- Instructions for the task
Using the records below, find every line that includes "click" and copy it.

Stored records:

>>>>>

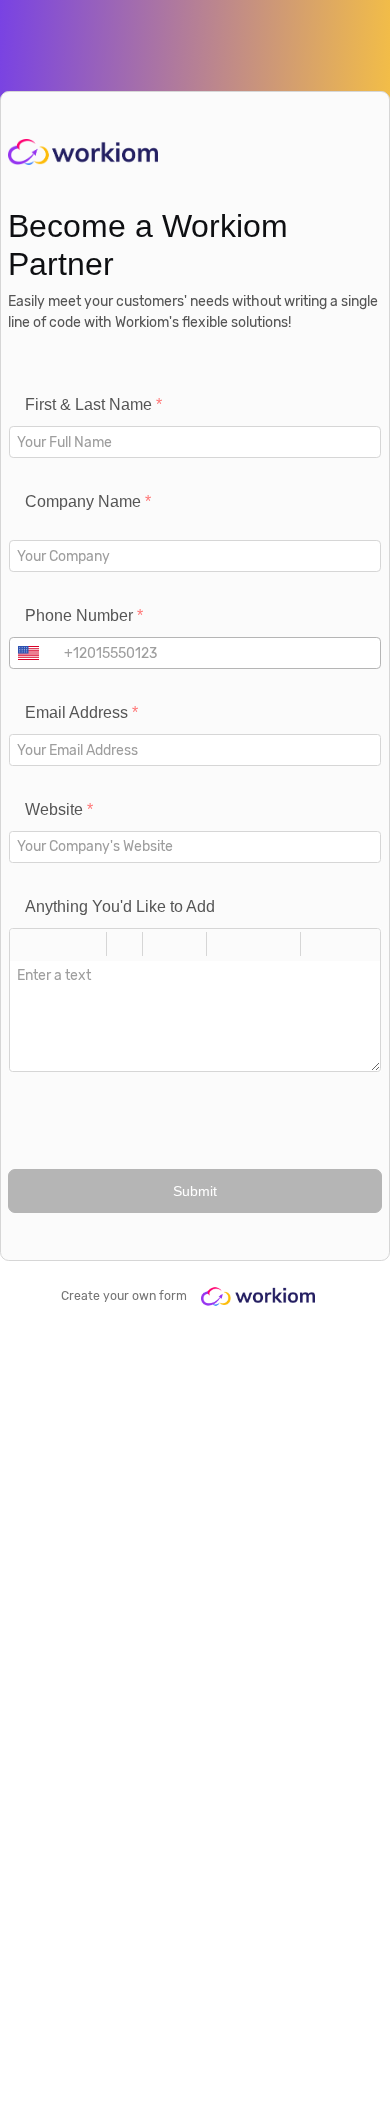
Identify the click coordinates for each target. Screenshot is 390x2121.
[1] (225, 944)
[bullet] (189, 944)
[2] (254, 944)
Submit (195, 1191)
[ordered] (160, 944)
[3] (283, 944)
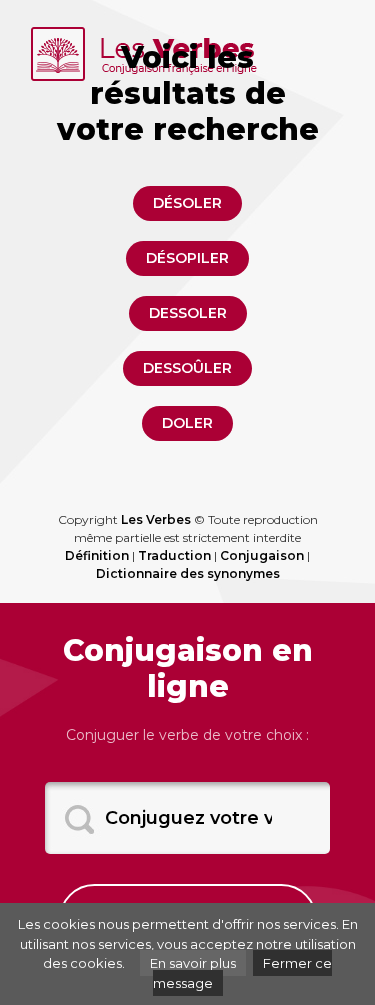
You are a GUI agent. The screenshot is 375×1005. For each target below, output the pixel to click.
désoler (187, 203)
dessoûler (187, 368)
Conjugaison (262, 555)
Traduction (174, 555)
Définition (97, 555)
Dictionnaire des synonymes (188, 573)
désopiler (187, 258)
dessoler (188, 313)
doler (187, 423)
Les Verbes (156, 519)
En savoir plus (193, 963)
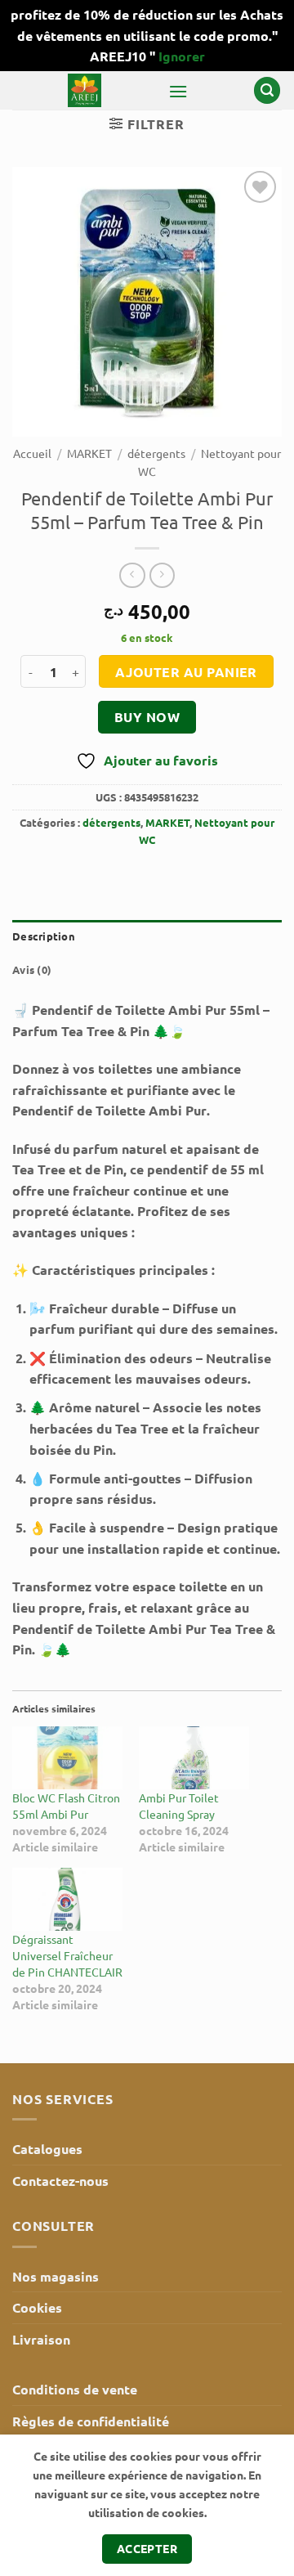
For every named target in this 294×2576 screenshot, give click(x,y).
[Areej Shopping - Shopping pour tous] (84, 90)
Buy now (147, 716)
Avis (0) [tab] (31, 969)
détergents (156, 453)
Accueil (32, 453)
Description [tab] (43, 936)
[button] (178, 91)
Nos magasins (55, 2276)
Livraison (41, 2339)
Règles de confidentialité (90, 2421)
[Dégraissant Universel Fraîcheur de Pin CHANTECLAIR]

<<<<<

- Solution
Identify the click coordinates for each target. Screenshot is 390x2121.
You are a GUI agent. The screenshot is 375×1005. For each target below, output the pixel to click.
For every named target in this 294×2576 screenshot, give click(x,y).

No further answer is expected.